*Activities:*
**1)** According to the abstract on radiofrequency treatment of varicose veins, how long after the operation were all patients discharged?
**2)** Rewrite the passage of the abstract on radiofrequency treatment of varicose veins that begins at the words "Methods. Twenty-four patients" and stops after "12, 24 months.", substituting "general" for "local".

*Source extract:*
-- -- --
Radiofrequency minimally invasive endovascular treatment of lower limbs varicose veins: clinical experience and literature review

Zan S., Contessa L., Varetto G., Barra C., Conforti M., Casella F., Rispoli P.

Unit of Vascular Surgery S. Giovanni Battista Hospital University of Turin, Turin, Italy


Aim. Varicose veins of the legs are a common condition affecting 10-15% of men and 20-25% of women in the western world. This high prevalence is responsable of high medical and social costs. Most primary varices are associated with greater saphenous vein (GSV) incompetence. A new method, radiofrequency (RF) endovenous obliteration (VNUS-Closure“ procedure), recently has been described as a less invasive and cost-saving alternative to stripping for the treatment of refluxing GSV.
Methods. Twenty-four patients with varicose veins underwent endovenous obliteration of the above knee GSV by VNUS Closure“ procedure. The vein diameters were from 5 to 10 mm. The RF catheter was inserted via percutaneos puncture or through a small skin incision. All operations were performed in local, tumescent anesthesia, under ultrasound guidance. All patients were discharged 2 h after operation. Clinical and ultrasound follow-up was performed at 1 week, and at 1, 6, 12, 24 months.
Results. The complete or partial occlusion of the treated segment of the GSV has been achieved in 23 cases. In only one patient persisting patency of the GSV was immediately detected after the procedure. That was successfully treated by ultrasound guided foam sclerotherapy. All patients could resume all normal activities within 3-5 days. Every patient had reduction of varicosities, leg pain, fatigue and oedema. Adverse sequelae were minimal: 2 patients had transient thigh paresthesias. We didn’t report deep venous thrombosis or pulmonary embolism (mean follow-up 26.7 months, range 15-33 months).
Conclusion. A literature review and the authors’experience reveal that, in absence of significant complications, such as deep vein thrombosis and pulmonary embolism, there are significant advantages in the RF endovascular obliteration of the GSV. In effect, the Closure“ procedure, in selected patients, offers reduced postoperative pain, shorter sick leaves, faster return to normal activities compared with vein stripping, and it appears to be cost-saving for society. The mid-term (36 months) recurrence rates after RF obliteration seem to be similar to the results of the conventional surgical management.
-- -- --
*Information shown:*

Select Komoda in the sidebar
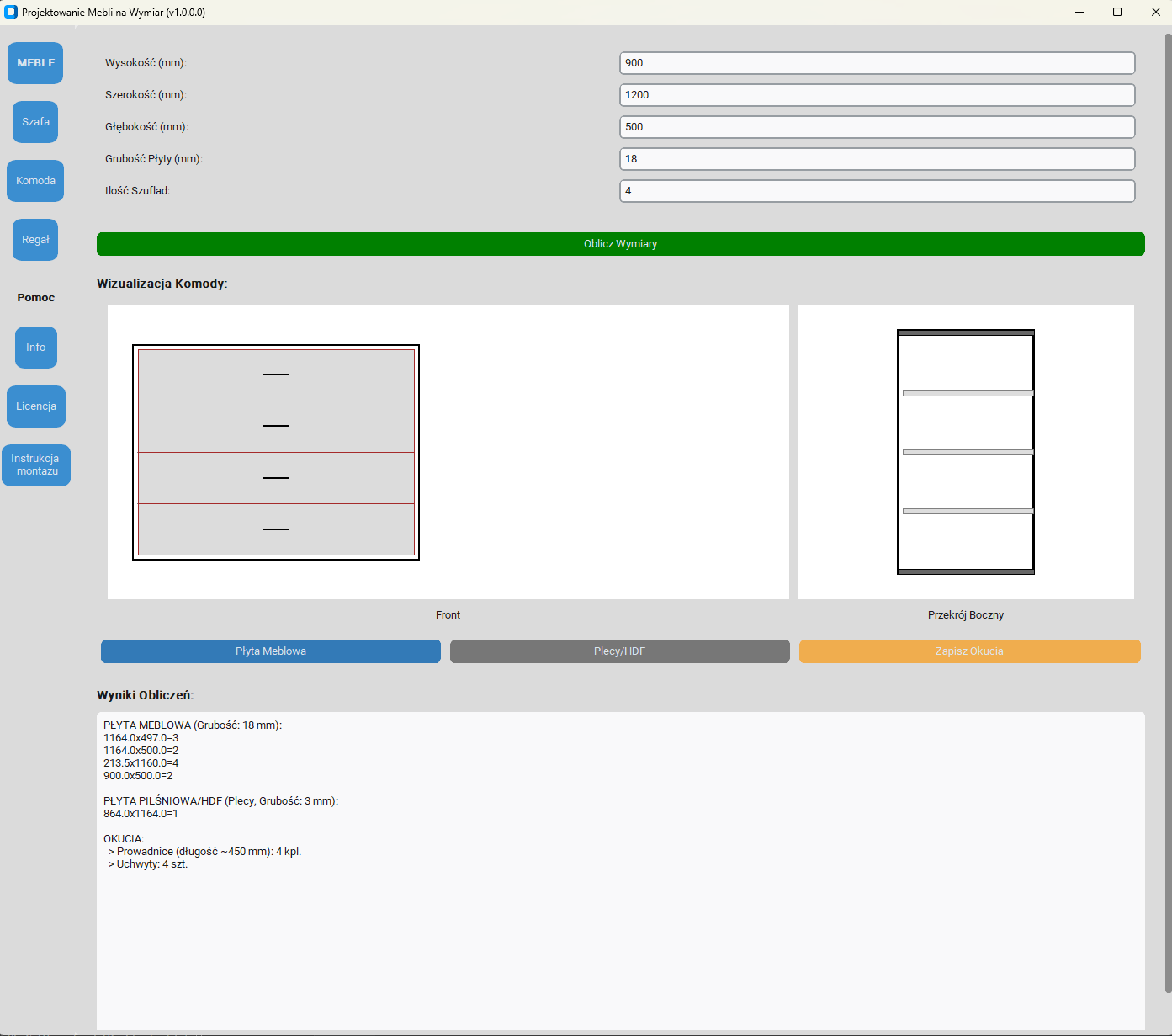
-- -- --
*Results:*
**1)** All patients were discharged 2 hours after the operation.

**2)**
Methods. Twenty-four patients with varicose veins underwent endovenous obliteration of the above knee GSV by VNUS Closure“ procedure. The vein diameters were from 5 to 10 mm. The RF catheter was inserted via percutaneos puncture or through a small skin incision. All operations were performed in general, tumescent anesthesia, under ultrasound guidance. All patients were discharged 2 h after operation. Clinical and ultrasound follow-up was performed at 1 week, and at 1, 6, 12, 24 months.